Обсуждение: Strange statistics

Поиск
Список
Период
Сортировка

Strange statistics

От
Henrik
Дата:
Hi list,

I'm having a table with a lots of file names in it. (Aprox 3 million)
in a 8.3.1 db.

Doing this simple query shows that the statistics is way of but I can
get them right even when I raise the statistics to 1000.

db=# alter table tbl_file alter file_name set statistics 1000;
ALTER TABLE
db=# analyze tbl_file;
ANALYZE
db=# explain analyze select * from tbl_file where lower(file_name)
like lower('to%');
                                                          QUERY PLAN

----------------------------------------------------------------------------------------------------------------------------
  Bitmap Heap Scan on tbl_file  (cost=23.18..2325.13 rows=625
width=134) (actual time=7.938..82.386 rows=17553 loops=1)
    Filter: (lower((file_name)::text) ~~ 'to%'::text)
    ->  Bitmap Index Scan on tbl_file_idx  (cost=0.00..23.02 rows=625
width=0) (actual time=6.408..6.408 rows=17553 loops=1)
          Index Cond: ((lower((file_name)::text) ~>=~ 'to'::text) AND
(lower((file_name)::text) ~<~ 'tp'::text))
  Total runtime: 86.230 ms
(5 rows)


How can it be off by a magnitude of 28??

Cheers,
Henke

Re: Strange statistics

От
Joris Dobbelsteen
Дата:
Henrik wrote:
> Hi list,
>
> I'm having a table with a lots of file names in it. (Aprox 3 million) in
> a 8.3.1 db.
>
> Doing this simple query shows that the statistics is way of but I can
> get them right even when I raise the statistics to 1000.
>
> db=# alter table tbl_file alter file_name set statistics 1000;
> ALTER TABLE
> db=# analyze tbl_file;
> ANALYZE
> db=# explain analyze select * from tbl_file where lower(file_name) like
> lower('to%');
>                                                          QUERY PLAN
>
----------------------------------------------------------------------------------------------------------------------------

>
>  Bitmap Heap Scan on tbl_file  (cost=23.18..2325.13 rows=625 width=134)
> (actual time=7.938..82.386 rows=17553 loops=1)
>    Filter: (lower((file_name)::text) ~~ 'to%'::text)
>    ->  Bitmap Index Scan on tbl_file_idx  (cost=0.00..23.02 rows=625
> width=0) (actual time=6.408..6.408 rows=17553 loops=1)
>          Index Cond: ((lower((file_name)::text) ~>=~ 'to'::text) AND
> (lower((file_name)::text) ~<~ 'tp'::text))
>  Total runtime: 86.230 ms
> (5 rows)
>
>
> How can it be off by a magnitude of 28??

These are statistics and represent an only estimate!
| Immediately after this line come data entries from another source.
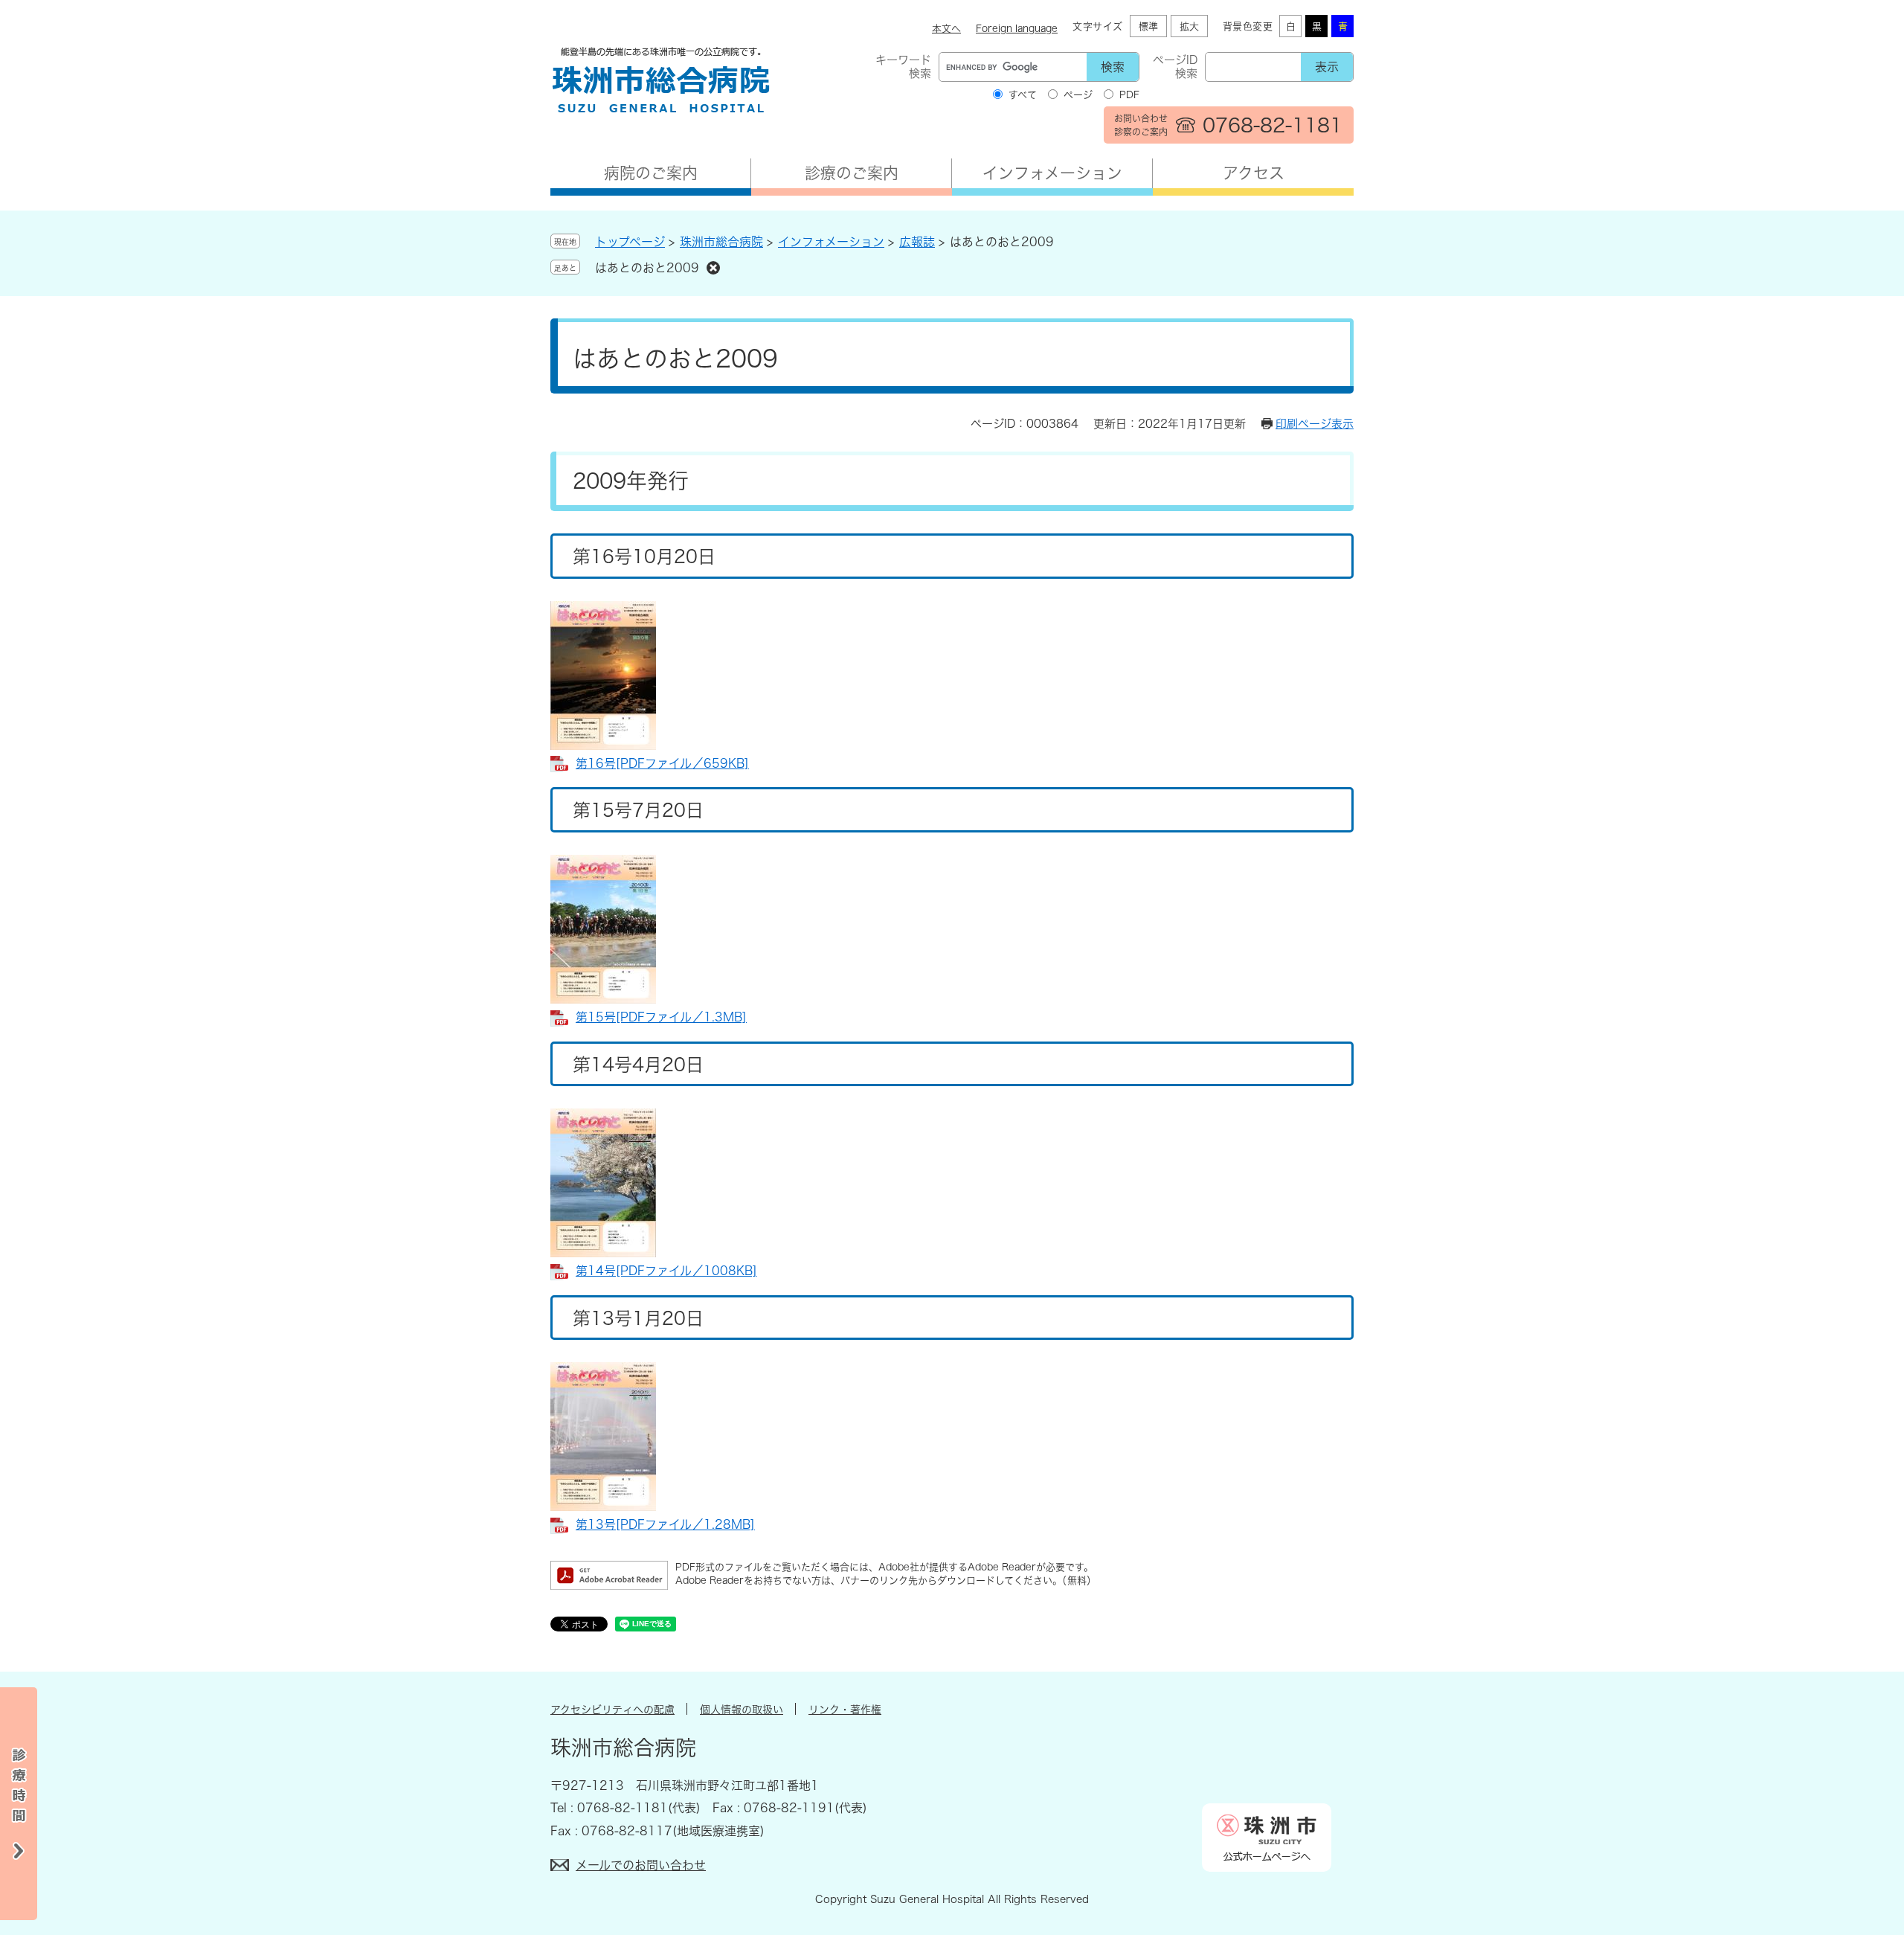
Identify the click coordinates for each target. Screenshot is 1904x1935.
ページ (1078, 95)
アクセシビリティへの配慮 (612, 1709)
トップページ (630, 242)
In this case, the
planner seems to be doing the right thing(tm) anyway.

Statistics is a frequently misunderstood subject and usually provides
excellent material to draw plain wrong conclusions. There is a good
chance that due to the physical layout of your data, the algorithms in
the statistics collector, the existence of uncertainty and some more
unknown factors your statistics will be biased. This is a situations
where you noticed it.

Running "SELECT * FROM pg_stats;" will give you the statistics the
planner uses and can provide some hints to why the planner has chosen
these estimates.
Probably statistics will vary between ANALYZE runs. Its also possible to
try "CLUSTER" and friends. Try different queries and look at the deviations.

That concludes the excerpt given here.